• PROBLEM STATEMENT:
State how many lines in the entries below hold the word "departure", with nothing besides the number.

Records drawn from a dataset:

■ ■ ■ ■

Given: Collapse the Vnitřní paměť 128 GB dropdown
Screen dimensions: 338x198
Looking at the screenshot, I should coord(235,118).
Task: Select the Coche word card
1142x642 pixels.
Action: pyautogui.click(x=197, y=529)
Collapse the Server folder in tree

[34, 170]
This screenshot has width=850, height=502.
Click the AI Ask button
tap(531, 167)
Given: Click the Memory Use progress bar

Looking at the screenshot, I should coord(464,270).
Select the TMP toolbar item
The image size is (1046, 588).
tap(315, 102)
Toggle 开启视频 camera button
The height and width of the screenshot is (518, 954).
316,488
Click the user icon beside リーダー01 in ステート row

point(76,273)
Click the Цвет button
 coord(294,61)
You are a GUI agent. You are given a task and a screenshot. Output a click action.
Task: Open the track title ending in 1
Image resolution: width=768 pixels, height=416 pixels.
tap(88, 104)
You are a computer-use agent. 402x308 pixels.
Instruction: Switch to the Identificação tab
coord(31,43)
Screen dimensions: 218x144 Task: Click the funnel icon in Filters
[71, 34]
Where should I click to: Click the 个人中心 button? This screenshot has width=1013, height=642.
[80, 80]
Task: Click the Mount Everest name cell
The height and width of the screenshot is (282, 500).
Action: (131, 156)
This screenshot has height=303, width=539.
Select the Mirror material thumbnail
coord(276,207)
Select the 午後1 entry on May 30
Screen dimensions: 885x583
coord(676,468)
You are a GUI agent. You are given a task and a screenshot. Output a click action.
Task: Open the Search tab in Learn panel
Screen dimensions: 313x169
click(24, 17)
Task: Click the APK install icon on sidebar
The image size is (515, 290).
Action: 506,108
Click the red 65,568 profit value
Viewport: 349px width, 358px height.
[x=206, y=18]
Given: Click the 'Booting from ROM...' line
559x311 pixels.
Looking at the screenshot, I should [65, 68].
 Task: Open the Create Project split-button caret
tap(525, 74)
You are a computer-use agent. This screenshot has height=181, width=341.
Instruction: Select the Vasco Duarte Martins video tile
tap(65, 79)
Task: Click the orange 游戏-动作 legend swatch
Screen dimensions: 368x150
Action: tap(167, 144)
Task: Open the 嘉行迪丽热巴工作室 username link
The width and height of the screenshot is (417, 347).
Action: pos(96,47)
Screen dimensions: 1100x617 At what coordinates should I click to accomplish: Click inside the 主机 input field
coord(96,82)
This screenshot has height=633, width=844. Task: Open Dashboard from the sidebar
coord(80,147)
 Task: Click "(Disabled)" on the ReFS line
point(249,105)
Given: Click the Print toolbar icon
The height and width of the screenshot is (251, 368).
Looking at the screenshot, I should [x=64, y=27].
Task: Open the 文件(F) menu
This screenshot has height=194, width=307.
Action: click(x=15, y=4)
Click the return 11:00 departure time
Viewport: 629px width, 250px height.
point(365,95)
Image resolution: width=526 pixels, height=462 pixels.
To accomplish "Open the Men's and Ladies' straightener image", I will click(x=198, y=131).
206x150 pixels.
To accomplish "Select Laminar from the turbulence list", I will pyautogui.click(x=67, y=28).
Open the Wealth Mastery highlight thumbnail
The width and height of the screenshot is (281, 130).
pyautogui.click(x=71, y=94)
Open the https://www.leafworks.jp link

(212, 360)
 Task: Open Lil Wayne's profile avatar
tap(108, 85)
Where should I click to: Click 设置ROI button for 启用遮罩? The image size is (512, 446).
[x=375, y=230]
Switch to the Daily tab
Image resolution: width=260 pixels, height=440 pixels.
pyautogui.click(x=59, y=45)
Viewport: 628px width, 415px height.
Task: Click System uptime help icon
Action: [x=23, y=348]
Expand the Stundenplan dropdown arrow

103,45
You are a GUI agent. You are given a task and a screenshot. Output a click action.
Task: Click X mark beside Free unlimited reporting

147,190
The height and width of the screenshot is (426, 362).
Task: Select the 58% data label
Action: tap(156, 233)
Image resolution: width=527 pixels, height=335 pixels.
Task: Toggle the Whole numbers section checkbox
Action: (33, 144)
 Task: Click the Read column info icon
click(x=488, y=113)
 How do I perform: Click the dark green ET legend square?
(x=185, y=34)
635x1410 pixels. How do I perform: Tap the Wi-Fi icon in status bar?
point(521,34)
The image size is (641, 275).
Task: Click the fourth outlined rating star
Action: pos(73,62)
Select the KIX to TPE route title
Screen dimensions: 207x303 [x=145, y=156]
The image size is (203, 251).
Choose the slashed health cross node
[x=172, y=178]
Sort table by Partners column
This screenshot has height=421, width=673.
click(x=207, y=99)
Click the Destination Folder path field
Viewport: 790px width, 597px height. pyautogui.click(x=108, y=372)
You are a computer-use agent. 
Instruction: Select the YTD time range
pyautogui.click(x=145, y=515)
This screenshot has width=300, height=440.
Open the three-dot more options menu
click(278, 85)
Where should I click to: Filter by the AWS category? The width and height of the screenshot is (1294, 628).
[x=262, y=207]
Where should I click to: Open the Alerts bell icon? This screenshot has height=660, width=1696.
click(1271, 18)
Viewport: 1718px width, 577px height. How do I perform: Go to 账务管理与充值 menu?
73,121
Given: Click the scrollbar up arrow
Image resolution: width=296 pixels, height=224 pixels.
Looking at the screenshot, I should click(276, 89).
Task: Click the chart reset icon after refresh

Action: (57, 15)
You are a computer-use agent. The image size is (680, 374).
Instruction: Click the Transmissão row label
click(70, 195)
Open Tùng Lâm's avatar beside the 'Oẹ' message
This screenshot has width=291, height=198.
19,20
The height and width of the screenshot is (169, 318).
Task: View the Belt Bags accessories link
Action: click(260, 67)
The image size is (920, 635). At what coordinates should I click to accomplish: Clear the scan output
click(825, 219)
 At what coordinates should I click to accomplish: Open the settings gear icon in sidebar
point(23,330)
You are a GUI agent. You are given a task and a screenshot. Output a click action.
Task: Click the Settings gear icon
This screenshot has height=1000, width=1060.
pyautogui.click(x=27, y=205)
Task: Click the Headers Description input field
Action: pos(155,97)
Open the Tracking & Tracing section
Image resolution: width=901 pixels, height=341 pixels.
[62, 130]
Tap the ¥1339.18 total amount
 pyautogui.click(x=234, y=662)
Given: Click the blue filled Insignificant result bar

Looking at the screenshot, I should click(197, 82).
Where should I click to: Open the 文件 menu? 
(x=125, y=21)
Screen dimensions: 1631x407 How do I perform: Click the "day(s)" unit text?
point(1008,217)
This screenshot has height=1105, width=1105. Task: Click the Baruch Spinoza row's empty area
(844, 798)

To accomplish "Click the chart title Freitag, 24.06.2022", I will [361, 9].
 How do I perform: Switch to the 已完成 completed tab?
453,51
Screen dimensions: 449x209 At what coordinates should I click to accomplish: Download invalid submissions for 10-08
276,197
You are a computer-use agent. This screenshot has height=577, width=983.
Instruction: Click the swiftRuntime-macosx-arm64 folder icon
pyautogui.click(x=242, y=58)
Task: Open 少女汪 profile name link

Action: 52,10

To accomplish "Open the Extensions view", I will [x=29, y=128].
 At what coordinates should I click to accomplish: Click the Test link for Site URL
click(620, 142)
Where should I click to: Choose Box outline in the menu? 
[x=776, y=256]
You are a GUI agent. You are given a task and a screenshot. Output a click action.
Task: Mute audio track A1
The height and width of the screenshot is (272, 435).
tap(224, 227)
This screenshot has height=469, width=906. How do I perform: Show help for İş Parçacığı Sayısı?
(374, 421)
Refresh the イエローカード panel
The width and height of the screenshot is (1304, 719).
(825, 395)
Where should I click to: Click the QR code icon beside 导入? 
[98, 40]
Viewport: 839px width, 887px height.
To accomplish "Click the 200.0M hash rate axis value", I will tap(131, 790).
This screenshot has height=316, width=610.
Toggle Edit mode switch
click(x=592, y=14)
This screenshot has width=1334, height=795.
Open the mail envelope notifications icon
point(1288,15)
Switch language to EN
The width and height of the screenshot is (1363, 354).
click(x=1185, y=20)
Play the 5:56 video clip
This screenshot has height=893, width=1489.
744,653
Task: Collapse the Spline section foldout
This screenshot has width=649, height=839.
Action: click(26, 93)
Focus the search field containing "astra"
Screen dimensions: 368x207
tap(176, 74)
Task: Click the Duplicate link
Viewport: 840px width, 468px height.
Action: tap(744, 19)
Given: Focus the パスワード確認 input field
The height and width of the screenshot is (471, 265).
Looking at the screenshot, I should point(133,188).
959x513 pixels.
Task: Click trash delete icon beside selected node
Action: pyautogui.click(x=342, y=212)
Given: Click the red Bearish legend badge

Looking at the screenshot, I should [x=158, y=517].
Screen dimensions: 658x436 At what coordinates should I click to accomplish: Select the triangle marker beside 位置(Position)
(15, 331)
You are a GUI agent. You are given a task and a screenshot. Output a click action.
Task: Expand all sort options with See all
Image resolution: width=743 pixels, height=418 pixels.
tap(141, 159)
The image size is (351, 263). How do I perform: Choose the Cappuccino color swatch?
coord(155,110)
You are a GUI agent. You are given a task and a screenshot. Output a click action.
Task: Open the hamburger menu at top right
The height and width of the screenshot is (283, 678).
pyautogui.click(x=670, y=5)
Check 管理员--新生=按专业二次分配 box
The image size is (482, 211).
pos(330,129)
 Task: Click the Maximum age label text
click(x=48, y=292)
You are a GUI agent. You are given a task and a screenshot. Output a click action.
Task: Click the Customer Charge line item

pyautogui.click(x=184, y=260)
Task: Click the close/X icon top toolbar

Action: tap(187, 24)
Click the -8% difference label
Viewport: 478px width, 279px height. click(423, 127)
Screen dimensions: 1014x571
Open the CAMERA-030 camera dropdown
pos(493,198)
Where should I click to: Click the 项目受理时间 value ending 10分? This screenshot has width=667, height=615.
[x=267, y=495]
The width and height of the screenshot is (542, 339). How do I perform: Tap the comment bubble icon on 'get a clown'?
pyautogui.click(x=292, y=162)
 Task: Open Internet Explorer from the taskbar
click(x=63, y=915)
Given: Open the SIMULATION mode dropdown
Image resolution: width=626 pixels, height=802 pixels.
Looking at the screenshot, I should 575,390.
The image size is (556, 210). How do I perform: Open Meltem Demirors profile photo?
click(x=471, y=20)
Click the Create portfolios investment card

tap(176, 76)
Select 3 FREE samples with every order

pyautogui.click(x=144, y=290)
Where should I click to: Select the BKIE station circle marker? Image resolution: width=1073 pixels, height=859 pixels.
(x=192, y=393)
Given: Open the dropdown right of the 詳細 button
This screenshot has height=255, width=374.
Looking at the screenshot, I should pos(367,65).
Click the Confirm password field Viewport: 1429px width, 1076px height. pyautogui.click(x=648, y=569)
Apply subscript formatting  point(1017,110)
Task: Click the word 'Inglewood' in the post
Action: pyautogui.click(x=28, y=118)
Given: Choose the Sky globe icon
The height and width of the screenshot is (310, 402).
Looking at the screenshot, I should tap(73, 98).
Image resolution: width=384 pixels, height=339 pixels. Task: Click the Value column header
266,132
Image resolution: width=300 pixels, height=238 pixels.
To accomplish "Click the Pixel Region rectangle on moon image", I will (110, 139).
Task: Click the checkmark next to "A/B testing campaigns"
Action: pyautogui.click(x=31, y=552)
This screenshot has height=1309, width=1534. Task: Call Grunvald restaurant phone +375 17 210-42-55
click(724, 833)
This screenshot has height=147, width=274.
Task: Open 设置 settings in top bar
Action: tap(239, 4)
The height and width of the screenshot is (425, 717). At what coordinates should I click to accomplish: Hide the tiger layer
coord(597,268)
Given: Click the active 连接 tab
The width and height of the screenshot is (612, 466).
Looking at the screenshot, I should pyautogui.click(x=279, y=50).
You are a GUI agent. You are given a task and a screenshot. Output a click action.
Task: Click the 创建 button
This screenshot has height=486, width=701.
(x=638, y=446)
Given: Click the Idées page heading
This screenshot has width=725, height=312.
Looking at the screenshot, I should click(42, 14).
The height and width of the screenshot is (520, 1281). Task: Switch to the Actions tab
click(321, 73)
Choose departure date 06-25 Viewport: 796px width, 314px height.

■ ■ ■ ■

• EXERCISE OUTPUT:
2